● Work instruction: Could you give back the records exactly, taking out the pictures?

Saved data entries:
Content starts
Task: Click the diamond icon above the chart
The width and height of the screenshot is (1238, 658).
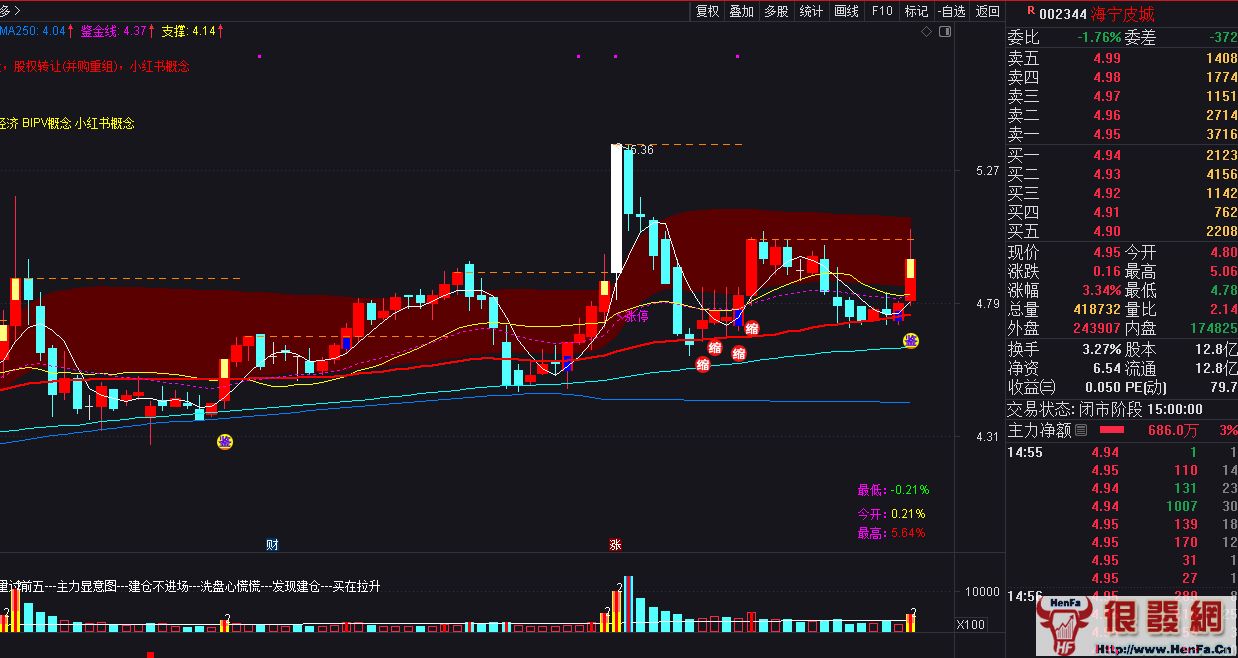Action: tap(928, 32)
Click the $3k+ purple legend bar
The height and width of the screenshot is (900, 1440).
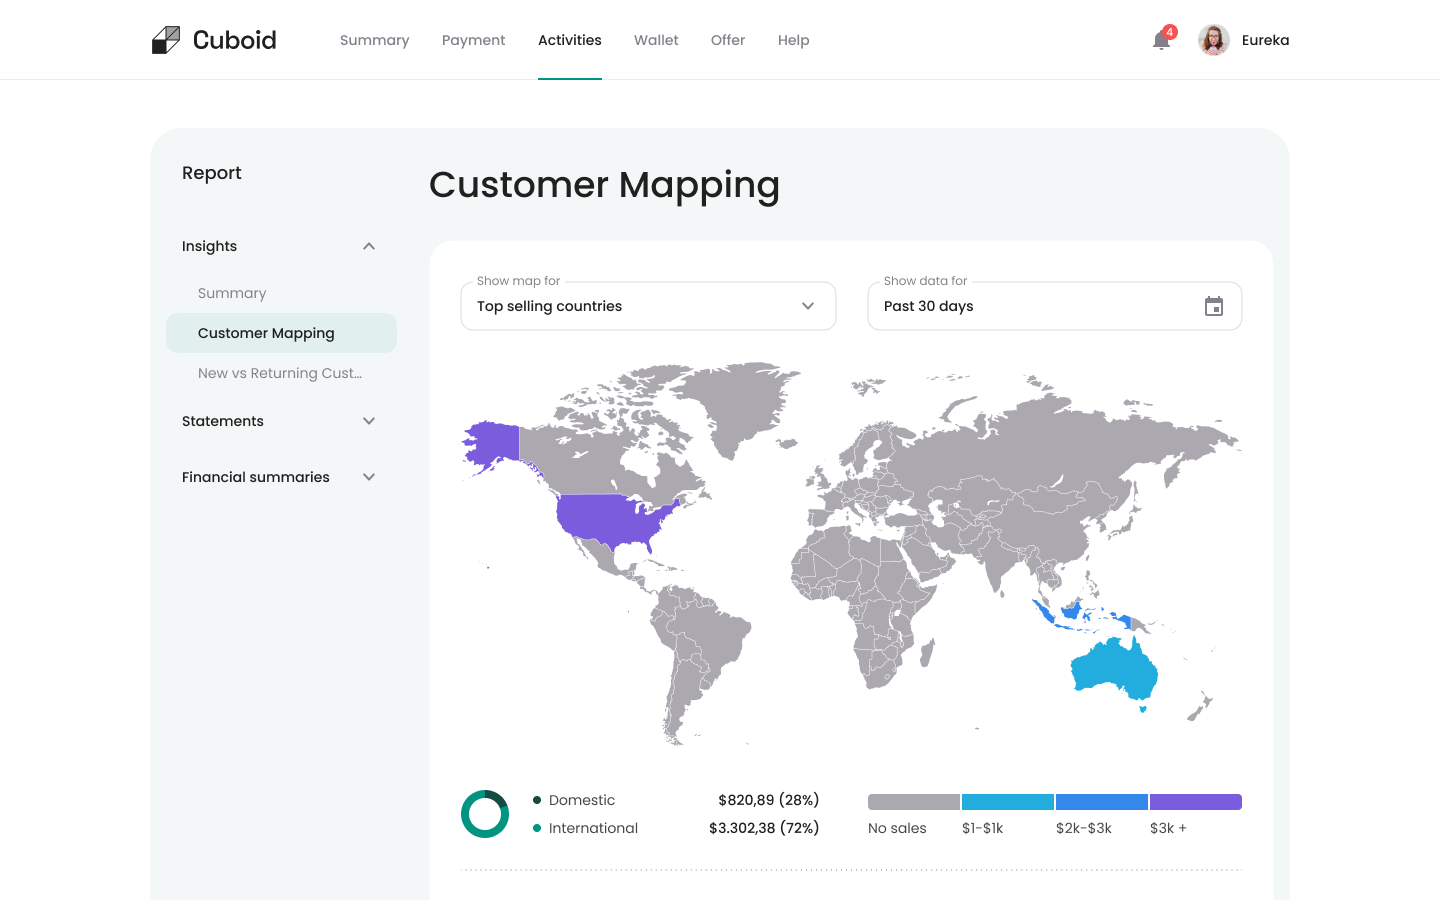tap(1195, 801)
Content ends
● Answer to this problem:
Task: Click the diamond icon above the chart
The width and height of the screenshot is (1238, 658).
Action: tap(928, 32)
Click the $3k+ purple legend bar
The height and width of the screenshot is (900, 1440).
tap(1195, 801)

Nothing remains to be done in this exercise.